If you’re like a lot of people, you don’t know a whole lot about eggs beyond hard boiled, over easy and poached. When you find those little stringy things on your sunny-side-up, you think “Eeeeew, how gross, chicken umbilical cord!” Actually, you should be happy to find them, because they’re not what you think.

The working structure of an egg is probably something you’ve never really considered, most people haven’t. Here’s What’s inside your egg and why its there:
• Shell – protects the egg its porous, allowing respiration to occur as gasses pass through the shell.
• Albumen – egg “white” is protein packed, and serves to cushion the egg yolk and provide extra nutrients to the growing embryo in a fertile egg.
• Yolk – Provides most of the nutrition for the developing chick as it develops and for the first few days after hatching.
• Air cell – As an egg ages and loses moisture this grows until it fills about 1/3 of the egg at hatching. The chick breaks into this space at the beginning of the hatching sequence and is able to breather before escaping the shell.
• Chalazae – These are the little white “stringy” things, they anchor the yolk in the middle of the egg, keeping the growing embryo from pressing against the shell.

All of these parts are present in every egg, fertile or not. What you may find interesting is that every egg changes as it ages, the structures begin to soften and break down. You should be happy to find the chalazae in your egg because over time they shrink and pretty much disappear in eggs that are past their prime.

──────

THINGS TO DO:
1 – What do the chalazae do, according to the egg article?
2 – Duplicate a stretch of the egg article word for word, beginning at the words "The working structure" and stopping after "escaping the shell.".
3 – Summarize the egg article in two sentences.
The data that follow have no connection to the egg article.

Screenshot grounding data

──────

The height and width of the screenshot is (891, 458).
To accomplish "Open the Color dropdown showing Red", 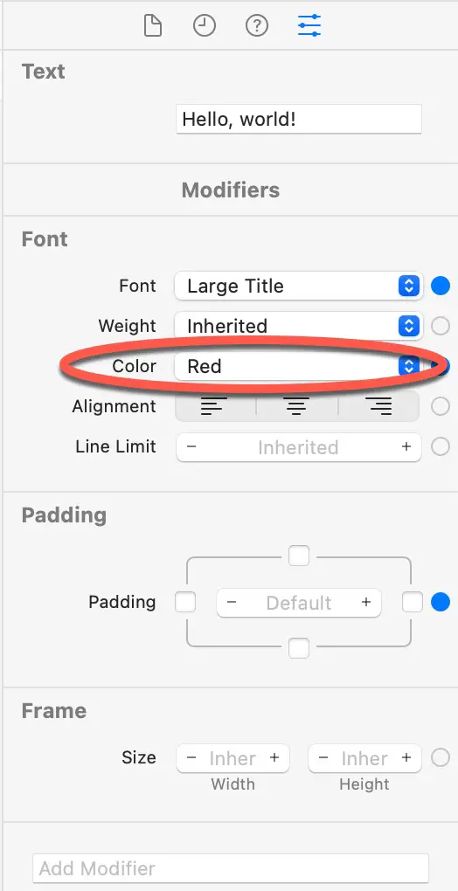I will 299,366.
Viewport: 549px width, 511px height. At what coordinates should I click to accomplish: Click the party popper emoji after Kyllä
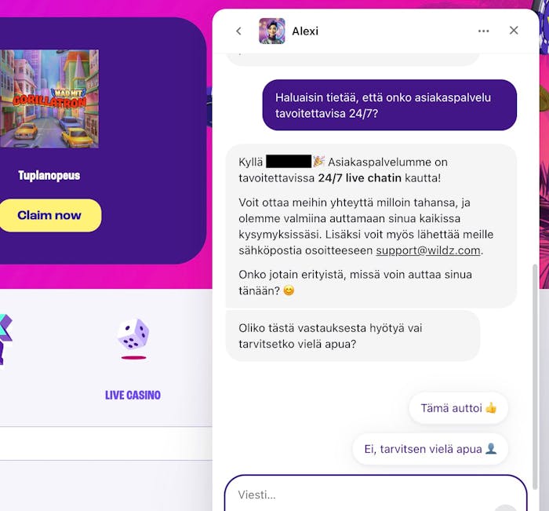point(318,162)
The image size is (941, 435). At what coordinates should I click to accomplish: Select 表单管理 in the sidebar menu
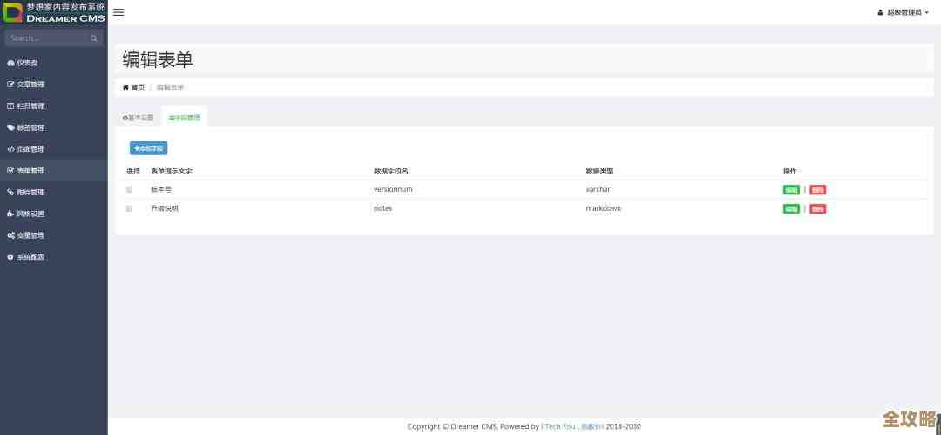click(30, 171)
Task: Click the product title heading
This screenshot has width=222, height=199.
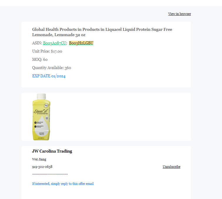Action: tap(102, 32)
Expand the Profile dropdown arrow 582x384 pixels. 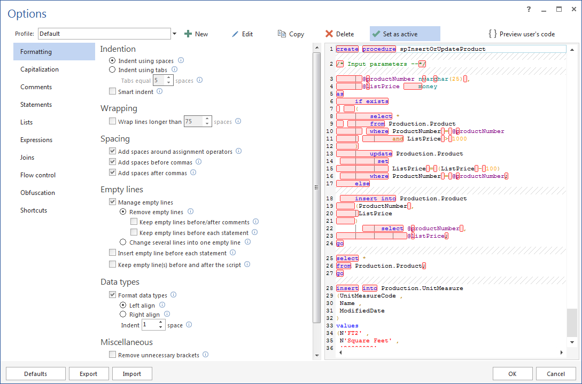174,34
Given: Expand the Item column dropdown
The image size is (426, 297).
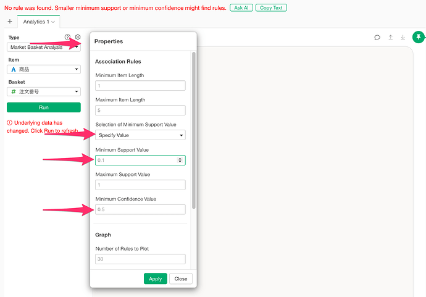Looking at the screenshot, I should pyautogui.click(x=44, y=70).
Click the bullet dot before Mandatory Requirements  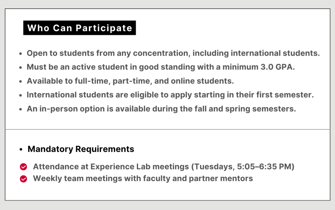coord(21,149)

──────

ACTIVITY ANSWERS:
1 – They anchor the yolk in the middle of the egg, keeping the growing embryo from pressing against the shell.

2 –
The working structure of an egg is probably something you’ve never really considered, most people haven’t. Here’s What’s inside your egg and why its there:
• Shell – protects the egg its porous, allowing respiration to occur as gasses pass through the shell.
• Albumen – egg “white” is protein packed, and serves to cushion the egg yolk and provide extra nutrients to the growing embryo in a fertile egg.
• Yolk – Provides most of the nutrition for the developing chick as it develops and for the first few days after hatching.
• Air cell – As an egg ages and loses moisture this grows until it fills about 1/3 of the egg at hatching. The chick breaks into this space at the beginning of the hatching sequence and is able to breather before escaping the shell.

3 – An egg has a porous shell that allows respiration, a protein-packed albumen, a yolk that provides most of the nutrition for a developing chick, an air cell, and chalazae that anchor the yolk in the middle of the egg. All of these parts are present in every egg, fertile or not, and as an egg ages its structures soften and break down, with the chalazae shrinking until they pretty much disappear.